KvanTTT avatar May 08 '22 19:05 KvanTTT

Well, yes. Compared to 15×2 = 30 dereferences, I was expecting one or two orders of magnitude, not just 1/3 of the time.

Maybe dereference is very fast operation but Python interpreter can't optimize expression with references.

Yeah… a terrible terrible terrible idea with Python where there is no constant, thus no optimization possible.

Agree, I suggest replacing all token names with literals for efficiency for Python.

KvanTTT avatar May 08 '22 19:05 KvanTTT

Your benchmark has indeed a bias. Since you are calling the function with a fixed value, you don't see the full picture. check_by_bitwise_test has a constant execution time, always 100ns on my system. check_by_if_test starts at 78ns and ends up at 465ns. check_by_range_test starts at 426ns and ends up at 490ns. check_by_range_with_literals_test starts at 55ns and ends up at 110ns.

So… bitwise is faster if there is enough elements.

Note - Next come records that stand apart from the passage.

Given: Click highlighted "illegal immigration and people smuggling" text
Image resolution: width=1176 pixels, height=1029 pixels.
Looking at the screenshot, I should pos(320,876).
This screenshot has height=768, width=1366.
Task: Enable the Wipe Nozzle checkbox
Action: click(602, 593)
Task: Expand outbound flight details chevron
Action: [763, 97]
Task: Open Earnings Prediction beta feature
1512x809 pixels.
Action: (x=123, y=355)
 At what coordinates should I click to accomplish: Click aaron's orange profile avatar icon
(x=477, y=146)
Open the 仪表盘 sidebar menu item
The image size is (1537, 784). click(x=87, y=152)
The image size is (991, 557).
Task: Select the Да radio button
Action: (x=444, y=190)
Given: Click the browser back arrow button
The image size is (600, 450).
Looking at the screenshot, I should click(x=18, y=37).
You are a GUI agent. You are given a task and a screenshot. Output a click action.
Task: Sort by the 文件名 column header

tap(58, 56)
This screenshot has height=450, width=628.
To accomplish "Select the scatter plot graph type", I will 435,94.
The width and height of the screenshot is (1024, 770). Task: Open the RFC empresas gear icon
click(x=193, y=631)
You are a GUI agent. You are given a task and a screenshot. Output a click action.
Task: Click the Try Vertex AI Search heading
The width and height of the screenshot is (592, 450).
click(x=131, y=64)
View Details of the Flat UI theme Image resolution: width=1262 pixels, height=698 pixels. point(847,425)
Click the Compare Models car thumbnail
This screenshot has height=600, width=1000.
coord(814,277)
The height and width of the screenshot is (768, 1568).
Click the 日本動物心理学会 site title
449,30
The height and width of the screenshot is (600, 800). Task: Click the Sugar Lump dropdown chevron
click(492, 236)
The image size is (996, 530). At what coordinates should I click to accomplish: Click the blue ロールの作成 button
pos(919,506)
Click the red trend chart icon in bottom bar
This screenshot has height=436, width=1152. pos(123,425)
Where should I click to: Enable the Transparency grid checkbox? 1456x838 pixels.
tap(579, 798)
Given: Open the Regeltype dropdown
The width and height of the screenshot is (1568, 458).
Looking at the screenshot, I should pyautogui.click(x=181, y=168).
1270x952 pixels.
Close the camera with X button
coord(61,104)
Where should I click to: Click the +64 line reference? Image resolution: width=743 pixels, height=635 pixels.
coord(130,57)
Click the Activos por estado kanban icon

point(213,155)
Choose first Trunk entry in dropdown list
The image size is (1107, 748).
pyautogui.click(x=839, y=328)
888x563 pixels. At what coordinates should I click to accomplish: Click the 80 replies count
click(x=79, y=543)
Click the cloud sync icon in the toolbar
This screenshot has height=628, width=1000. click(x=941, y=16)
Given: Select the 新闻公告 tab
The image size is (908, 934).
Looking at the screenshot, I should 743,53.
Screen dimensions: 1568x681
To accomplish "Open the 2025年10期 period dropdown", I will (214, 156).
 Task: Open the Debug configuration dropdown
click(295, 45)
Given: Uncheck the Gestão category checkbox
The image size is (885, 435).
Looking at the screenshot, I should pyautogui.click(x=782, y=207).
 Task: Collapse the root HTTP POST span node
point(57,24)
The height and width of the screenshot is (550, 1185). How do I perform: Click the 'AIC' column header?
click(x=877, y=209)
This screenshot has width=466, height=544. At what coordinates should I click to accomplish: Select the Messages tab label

I think you can determine the value of "enough" by rolling a dice (I think it'll be too specific to be determined once)

pinaraf avatar May 08 '22 19:05 pinaraf

Anyway 110 and 100 is not a big difference and usually there are not so many tokens (up to 20). Constants are used not only in this places but in many others. Also, it's much simpler to replace refs with literals.

KvanTTT avatar May 08 '22 19:05 KvanTTT

Created a patch script that implements this optimization: https://gist.github.com/amykyta3/8285559e95074c4431c2836d78b36530

amykyta3 avatar May 08 '22 19:05 amykyta3